Mom nodded and burrowed deeper into her wool jacket. “I’d like to take a shotgun to his butt.”
We made good time across the state and stopped for a leisurely lunch before reaching our final destination. The tour was conducted from a golf-cart train, and we loaded the last car. Teena had the forethought to bring a blanket, so she tucked Mom in. The conductor’s voice warbled through the intercom, and she gave us a history lesson as we crawled past one elaborate home after another. She kept referring to the dwellings as “cottages,” though not a single one was under 6,000 square feet. I guess by these standards I’m living in a utility closet.
The Rockefeller cottage was one of two we were allowed to tour, and we were told that every residence this family owned had the same blood-red interior. The carpet was actually made of velvet. Which I guess made it convenient in case of wine spills, murders, or accidental decapitations, but it must have been a real pill for the servants to clean. As a person with a mere 1,200 feet to spruce up every week instead of 12,000, I gained a new appreciation for linoleum and plush fibers.

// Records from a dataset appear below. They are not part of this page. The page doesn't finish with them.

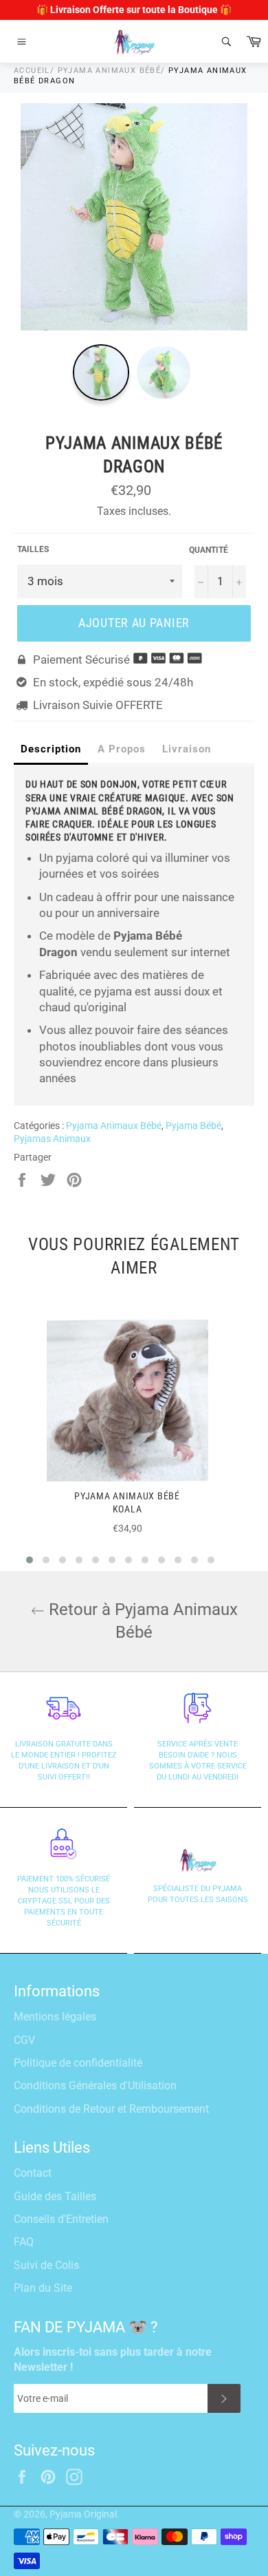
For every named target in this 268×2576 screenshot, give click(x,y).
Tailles (33, 549)
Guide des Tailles (55, 2196)
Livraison (186, 749)
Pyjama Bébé (193, 1125)
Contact (33, 2172)
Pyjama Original (83, 2514)
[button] (29, 1560)
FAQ (24, 2241)
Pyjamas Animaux (52, 1138)
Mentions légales (55, 2016)
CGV (24, 2040)
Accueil (32, 70)
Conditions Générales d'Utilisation (95, 2085)
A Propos (122, 749)
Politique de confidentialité (78, 2062)
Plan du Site (43, 2287)
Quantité (208, 550)
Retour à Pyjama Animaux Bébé (141, 1621)
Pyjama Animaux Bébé (109, 70)
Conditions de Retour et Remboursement (111, 2108)
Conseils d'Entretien (61, 2219)
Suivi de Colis (46, 2265)
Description (51, 749)
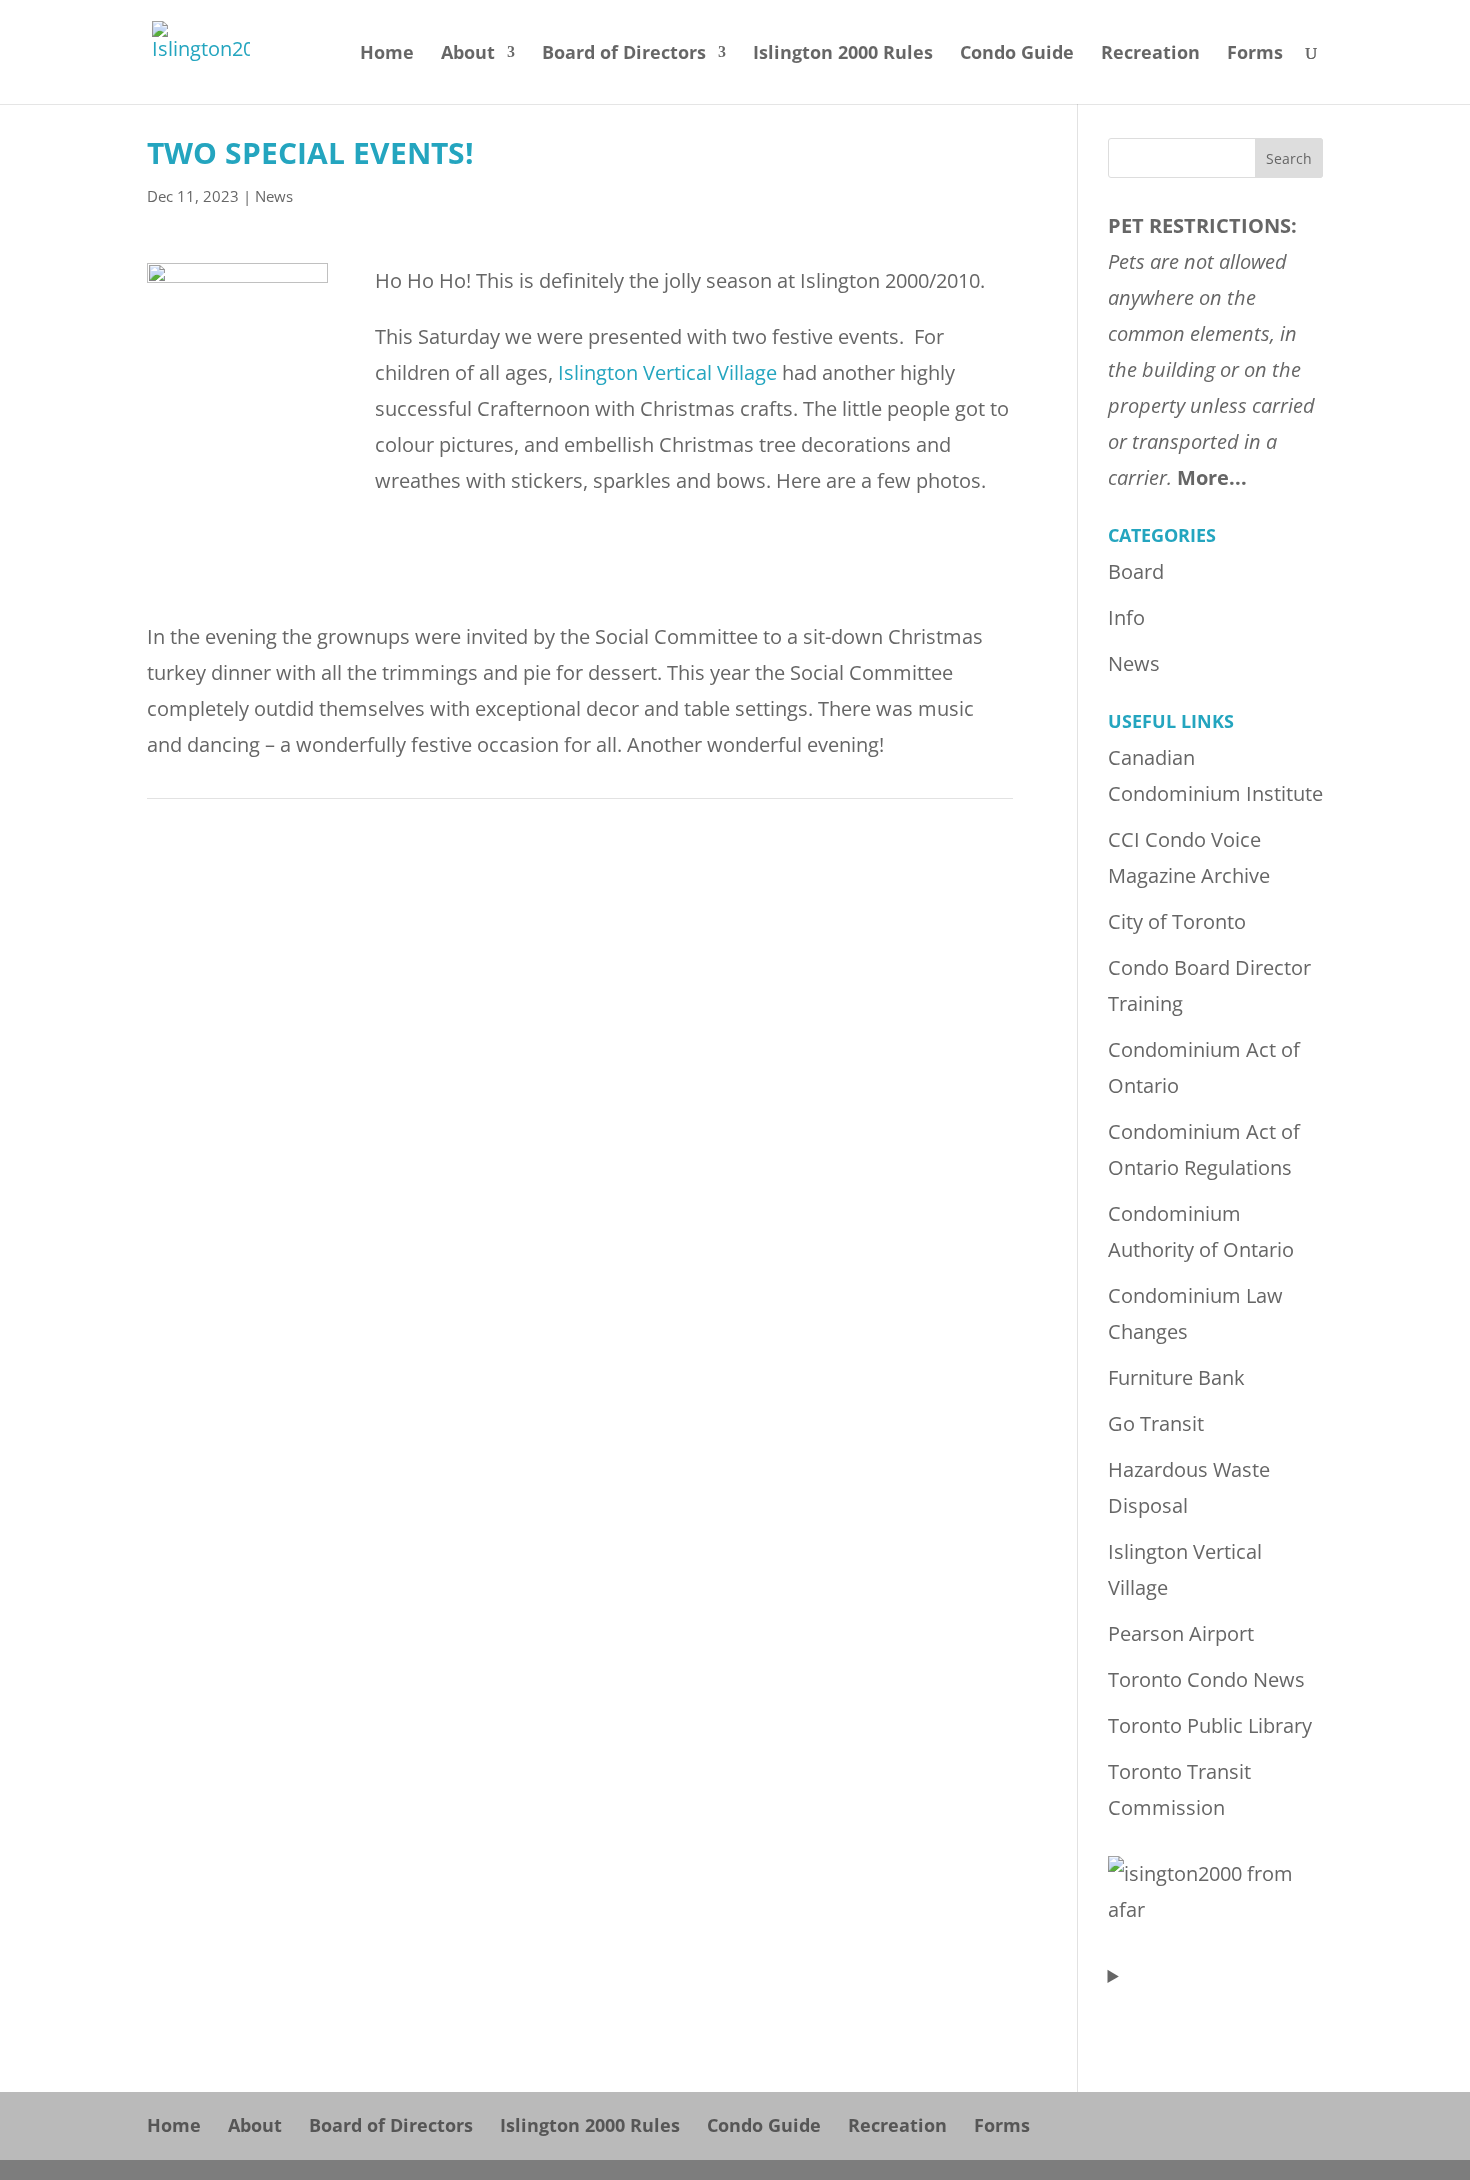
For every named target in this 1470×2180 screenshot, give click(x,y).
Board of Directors (624, 54)
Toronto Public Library (1210, 1725)
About (468, 54)
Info (1126, 617)
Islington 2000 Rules (843, 54)
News (274, 196)
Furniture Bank (1176, 1377)
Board (1136, 571)
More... (1212, 477)
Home (387, 54)
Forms (1255, 54)
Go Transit (1156, 1423)
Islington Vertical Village (667, 372)
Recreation (1150, 54)
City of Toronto (1177, 921)
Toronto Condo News (1206, 1679)
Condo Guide (1017, 54)
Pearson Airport (1181, 1633)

We stayed in the Jekyll Island clubhouse, and for the first time in years, the receptionist handed me a key. A real key. Not one of those plastic things that become the equivalent of a bookmark the second they bump against a credit card. It was five inches in length and made me anticipate a door the size of the ones I’d seen on Notre Dame. I was disappointed, but it was nice to have the throw-back memory.
The next day we stopped by the beach before heading home, and the temp had risen to a respectable 71. While we may not be living the lifestyles of the rich and famous, I’m pretty sure that this is a winter’s paradise.